Our conversational patterns are often unrecognizable. A one-word answer can be acceptable in one context, an insult in another, and those two contexts are often indistinguishable. Do emojis help or hinder understanding? Sure, the most common incendiary discussions refer back to the pandemic or culture wars, but misuse of emojis isn’t far behind.
The Future
We are optimists, long-term thinkers, and futurists. Technology allows connection to distant family and friends. It allows a team across multiple continents to develop extraordinary software for clients and skunkworks.
Technology accelerates, and we believe it can increase human agency. We believe that eventually, brain-computer interfaces (BCI) will allow direct communication between humans and machines and of course, humans and other humans.
We believe in overcommunication. We share potential risks long before they metastasize into project-killing problems. We engage clients early and often when things are going well and even more often when they aren’t. We keep everyone on the team informed, even when that extra message feels like it might be redundant. When in doubt, we communicate. Transparency is critical. Slack, emails, are required tools of the trade.

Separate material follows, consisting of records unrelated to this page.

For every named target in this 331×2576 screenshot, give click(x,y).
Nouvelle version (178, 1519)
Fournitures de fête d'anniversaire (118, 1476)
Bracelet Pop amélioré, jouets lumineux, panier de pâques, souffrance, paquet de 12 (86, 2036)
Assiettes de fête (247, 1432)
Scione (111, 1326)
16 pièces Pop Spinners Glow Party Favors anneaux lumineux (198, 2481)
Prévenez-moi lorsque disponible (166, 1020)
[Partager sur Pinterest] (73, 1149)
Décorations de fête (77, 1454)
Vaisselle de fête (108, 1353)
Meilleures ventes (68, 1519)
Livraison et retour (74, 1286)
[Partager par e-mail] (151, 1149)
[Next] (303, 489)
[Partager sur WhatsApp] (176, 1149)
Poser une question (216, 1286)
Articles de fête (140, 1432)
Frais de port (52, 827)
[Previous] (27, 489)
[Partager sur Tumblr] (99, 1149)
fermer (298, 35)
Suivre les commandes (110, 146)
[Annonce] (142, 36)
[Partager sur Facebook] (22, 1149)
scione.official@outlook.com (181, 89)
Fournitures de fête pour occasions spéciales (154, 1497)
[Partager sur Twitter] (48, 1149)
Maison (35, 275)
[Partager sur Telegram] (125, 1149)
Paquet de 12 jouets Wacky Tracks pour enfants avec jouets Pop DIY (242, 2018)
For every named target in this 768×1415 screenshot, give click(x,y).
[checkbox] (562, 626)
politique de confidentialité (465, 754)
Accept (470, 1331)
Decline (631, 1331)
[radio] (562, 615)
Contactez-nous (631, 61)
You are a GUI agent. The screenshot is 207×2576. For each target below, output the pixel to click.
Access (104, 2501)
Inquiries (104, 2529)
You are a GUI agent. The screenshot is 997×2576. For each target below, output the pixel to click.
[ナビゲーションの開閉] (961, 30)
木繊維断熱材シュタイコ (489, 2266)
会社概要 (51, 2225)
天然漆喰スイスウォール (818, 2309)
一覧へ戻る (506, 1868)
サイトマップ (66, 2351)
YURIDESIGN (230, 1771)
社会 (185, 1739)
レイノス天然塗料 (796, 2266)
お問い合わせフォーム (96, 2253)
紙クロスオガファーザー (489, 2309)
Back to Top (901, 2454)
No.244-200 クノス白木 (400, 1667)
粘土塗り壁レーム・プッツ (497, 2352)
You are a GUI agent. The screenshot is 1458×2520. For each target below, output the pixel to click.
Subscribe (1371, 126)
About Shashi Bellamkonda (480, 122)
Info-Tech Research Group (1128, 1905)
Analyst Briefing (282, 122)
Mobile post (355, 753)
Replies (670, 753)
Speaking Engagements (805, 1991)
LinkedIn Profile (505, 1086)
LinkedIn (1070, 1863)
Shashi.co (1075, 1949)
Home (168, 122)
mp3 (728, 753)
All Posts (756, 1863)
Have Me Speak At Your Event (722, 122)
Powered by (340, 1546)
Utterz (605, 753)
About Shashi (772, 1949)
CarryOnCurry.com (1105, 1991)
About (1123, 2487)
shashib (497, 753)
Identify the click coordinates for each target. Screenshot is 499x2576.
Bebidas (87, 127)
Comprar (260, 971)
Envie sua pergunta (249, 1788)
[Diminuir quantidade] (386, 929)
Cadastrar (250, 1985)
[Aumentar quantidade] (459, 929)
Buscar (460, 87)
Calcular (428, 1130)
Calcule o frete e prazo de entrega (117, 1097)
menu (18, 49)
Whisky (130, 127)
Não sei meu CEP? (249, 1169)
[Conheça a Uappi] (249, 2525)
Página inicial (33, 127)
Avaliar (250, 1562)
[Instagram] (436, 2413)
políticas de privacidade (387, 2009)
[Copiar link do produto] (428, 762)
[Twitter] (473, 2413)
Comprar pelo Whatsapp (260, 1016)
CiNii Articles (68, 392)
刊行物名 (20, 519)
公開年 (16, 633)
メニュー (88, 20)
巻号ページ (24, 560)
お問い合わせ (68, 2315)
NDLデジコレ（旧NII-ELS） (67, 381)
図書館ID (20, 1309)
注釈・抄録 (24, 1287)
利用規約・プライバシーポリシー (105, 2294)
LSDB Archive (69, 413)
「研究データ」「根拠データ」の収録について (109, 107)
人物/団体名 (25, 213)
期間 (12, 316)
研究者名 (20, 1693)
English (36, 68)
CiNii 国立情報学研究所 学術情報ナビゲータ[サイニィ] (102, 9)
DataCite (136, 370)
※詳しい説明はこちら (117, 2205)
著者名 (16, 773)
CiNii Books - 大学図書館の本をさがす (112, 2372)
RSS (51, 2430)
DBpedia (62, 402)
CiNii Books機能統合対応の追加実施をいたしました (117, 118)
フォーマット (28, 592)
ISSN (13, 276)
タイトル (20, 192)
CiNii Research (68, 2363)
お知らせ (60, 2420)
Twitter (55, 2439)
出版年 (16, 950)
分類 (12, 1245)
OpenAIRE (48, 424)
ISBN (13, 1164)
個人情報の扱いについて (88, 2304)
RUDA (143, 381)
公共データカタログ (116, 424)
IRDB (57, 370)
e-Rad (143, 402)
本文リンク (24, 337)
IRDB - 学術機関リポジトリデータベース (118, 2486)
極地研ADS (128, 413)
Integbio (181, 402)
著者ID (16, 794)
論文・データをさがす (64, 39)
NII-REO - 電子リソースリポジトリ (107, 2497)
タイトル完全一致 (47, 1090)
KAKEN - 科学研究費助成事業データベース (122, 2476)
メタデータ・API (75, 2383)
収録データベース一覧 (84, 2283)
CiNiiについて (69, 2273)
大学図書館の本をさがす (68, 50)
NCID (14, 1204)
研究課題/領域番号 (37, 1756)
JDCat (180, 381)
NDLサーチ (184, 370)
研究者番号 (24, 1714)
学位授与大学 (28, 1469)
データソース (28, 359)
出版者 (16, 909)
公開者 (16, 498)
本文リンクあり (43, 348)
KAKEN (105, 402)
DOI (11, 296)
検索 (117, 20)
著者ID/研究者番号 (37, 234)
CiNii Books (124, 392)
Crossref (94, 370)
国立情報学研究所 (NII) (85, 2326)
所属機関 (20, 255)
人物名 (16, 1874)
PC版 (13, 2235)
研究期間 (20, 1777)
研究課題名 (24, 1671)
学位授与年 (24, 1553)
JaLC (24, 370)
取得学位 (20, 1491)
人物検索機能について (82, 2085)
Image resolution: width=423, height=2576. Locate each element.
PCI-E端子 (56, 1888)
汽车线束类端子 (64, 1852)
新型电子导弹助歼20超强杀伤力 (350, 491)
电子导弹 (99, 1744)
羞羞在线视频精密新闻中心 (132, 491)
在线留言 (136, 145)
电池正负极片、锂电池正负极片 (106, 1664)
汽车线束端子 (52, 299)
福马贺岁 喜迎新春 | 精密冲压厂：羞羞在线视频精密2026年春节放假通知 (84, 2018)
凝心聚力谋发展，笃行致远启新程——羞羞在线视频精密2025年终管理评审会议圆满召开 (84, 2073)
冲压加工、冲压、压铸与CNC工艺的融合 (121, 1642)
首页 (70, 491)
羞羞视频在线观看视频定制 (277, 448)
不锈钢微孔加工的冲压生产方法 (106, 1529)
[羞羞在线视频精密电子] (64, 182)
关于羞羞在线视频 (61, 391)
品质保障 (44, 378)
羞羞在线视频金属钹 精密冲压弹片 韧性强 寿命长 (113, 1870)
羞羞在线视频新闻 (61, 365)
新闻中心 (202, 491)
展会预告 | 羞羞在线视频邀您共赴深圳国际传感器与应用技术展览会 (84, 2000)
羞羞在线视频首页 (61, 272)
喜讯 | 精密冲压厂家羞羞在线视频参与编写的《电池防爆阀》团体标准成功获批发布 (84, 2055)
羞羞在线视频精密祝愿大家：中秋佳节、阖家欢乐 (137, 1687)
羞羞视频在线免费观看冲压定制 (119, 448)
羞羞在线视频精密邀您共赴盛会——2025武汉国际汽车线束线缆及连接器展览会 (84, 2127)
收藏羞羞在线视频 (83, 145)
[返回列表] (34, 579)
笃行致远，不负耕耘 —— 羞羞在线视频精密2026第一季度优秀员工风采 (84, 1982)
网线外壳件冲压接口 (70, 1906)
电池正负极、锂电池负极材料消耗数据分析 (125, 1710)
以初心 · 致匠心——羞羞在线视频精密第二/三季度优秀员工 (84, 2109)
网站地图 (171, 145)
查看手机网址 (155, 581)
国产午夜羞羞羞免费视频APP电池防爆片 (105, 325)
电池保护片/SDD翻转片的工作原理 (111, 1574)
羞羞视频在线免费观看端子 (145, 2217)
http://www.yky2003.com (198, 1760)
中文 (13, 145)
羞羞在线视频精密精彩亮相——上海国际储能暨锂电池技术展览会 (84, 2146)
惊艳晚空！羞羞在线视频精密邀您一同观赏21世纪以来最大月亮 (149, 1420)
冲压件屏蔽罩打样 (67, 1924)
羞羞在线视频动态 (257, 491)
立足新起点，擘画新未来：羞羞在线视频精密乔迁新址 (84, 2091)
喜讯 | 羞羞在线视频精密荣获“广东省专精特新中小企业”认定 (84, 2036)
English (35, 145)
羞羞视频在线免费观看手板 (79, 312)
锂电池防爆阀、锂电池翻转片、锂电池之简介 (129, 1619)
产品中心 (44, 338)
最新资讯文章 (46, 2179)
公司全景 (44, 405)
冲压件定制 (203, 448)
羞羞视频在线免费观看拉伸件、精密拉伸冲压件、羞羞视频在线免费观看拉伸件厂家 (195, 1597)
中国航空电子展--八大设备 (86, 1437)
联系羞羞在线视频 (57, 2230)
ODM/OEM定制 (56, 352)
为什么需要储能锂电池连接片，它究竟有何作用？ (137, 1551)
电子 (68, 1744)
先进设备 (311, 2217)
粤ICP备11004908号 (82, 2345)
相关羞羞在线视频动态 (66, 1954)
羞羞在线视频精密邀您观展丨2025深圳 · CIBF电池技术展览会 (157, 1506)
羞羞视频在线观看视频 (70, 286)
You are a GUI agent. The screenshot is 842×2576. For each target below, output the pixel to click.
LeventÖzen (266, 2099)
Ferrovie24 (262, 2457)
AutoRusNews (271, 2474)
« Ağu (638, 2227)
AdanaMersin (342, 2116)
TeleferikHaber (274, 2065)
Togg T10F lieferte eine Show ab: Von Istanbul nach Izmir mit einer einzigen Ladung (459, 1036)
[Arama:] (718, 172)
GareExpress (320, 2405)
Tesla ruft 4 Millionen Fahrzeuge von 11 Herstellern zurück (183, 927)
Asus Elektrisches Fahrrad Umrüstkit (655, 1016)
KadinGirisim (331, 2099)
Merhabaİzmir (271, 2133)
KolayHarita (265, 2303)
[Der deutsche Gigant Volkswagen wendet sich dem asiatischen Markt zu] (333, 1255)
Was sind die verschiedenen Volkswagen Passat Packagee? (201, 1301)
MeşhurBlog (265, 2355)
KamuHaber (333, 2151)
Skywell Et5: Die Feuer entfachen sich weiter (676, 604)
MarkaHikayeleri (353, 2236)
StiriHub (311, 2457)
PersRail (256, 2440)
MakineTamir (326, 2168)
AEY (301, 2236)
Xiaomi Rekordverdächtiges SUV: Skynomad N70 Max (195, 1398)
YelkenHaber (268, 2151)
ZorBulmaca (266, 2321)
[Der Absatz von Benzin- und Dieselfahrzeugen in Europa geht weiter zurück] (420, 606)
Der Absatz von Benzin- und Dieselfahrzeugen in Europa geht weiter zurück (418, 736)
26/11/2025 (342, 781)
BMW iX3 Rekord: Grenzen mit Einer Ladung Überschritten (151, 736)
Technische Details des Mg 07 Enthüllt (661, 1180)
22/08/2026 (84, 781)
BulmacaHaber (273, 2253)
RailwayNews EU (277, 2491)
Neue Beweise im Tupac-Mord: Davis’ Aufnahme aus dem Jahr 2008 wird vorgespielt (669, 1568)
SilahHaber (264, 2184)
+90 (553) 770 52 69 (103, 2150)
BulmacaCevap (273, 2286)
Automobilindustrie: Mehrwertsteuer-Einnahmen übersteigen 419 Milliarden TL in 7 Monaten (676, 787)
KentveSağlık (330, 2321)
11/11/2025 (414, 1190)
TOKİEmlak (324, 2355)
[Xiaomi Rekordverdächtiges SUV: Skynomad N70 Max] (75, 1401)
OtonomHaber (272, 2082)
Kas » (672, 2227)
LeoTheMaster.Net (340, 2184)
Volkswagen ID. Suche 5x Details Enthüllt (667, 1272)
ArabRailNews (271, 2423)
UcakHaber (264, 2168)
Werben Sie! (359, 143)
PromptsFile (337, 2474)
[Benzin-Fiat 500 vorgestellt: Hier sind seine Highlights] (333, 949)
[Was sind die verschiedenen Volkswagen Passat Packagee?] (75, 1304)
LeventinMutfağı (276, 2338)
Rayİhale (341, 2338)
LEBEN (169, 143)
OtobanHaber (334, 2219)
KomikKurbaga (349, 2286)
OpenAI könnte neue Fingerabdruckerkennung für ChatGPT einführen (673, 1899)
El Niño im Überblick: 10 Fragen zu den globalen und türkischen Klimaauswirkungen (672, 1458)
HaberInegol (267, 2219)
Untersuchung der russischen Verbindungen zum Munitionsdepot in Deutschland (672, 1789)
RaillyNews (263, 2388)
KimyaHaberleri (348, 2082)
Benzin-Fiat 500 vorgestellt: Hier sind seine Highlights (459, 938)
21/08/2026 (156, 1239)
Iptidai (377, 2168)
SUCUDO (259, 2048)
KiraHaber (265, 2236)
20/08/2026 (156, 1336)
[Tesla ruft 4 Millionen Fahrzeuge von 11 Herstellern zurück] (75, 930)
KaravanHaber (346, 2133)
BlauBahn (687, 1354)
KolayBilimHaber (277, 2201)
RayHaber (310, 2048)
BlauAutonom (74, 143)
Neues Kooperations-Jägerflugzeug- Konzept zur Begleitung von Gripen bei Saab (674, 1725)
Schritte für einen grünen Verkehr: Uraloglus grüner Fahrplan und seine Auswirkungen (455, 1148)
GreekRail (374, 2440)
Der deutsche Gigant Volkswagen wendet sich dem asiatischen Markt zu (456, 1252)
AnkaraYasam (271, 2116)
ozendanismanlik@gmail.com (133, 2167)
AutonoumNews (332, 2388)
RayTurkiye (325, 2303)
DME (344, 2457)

But we also recognize that everyone needs some digital boundaries. We encourage folks to share when they are less likely to respond based on work schedules and geography. When we inevitably, unintentionally violate someone’s personal preferences, we acknowledge, apologize, and learn.
We err on the side of kindness, since a recipient in a digital conversation can easily misinterpret intention. Millenia spent interpreting tone and nonverbal cues cannot help, so we must help ourselves. A conscious effort to be kind decreases the probability of being rude.
Practicing kindness in disagreements, steelmanning and yes-anding the best-possible interpretation of another argument, and showing some grace for electronic miscommunications would be a fair place to start. The “Gottman ratio” refers to the ratio of positive to negative interactions and/or the number of “bids” (requests for attention) which we turn towards, rather than away. Enough negative experiences, and our perceptions solidify and negative sentiments override everything, anger amasses, and it’s a giant black hole of disdain and disgust. Enough positive experiences, and one earns the benefit of the doubt, the positive emotion builds, strengthening with each interaction.
One day, BCI will improve our transcription fluency and ideas will be transmitted seamlessly without conversation or difficulty interpreting. For now, we can be mindful of the fact that we’re strangers in a strange digital land where our old norms and patterns do not apply.
A little mindfulness, a little empathy, and some overcommunication of preferences will go a long way.
1 Grunts, nods, threats of a club to the cranium, etc.
2 For web developers having flashbacks about race conditions, I promise to desist…or wait, maybe I don’t?
3 In the history of text exchanges, letters could sit unopened for days. Cave paintings can sit unanswered for millenia. How long can a text message sit idly without offense?
4 Implication: if you didn’t turn off notifications before turning off the lights, that’s on you!
5 Studies suggest that 62% of smartphone users reach for that phone immediately after waking and almost 80% within 15 minutes. This is almost assuredly a bad idea, and an argument in favor of keeping the phone far away from the bed in which you sleep!
6 But if you respond immediately, you aren’t important enough, busy enough, or otherwise just seem desperate for approval and attention.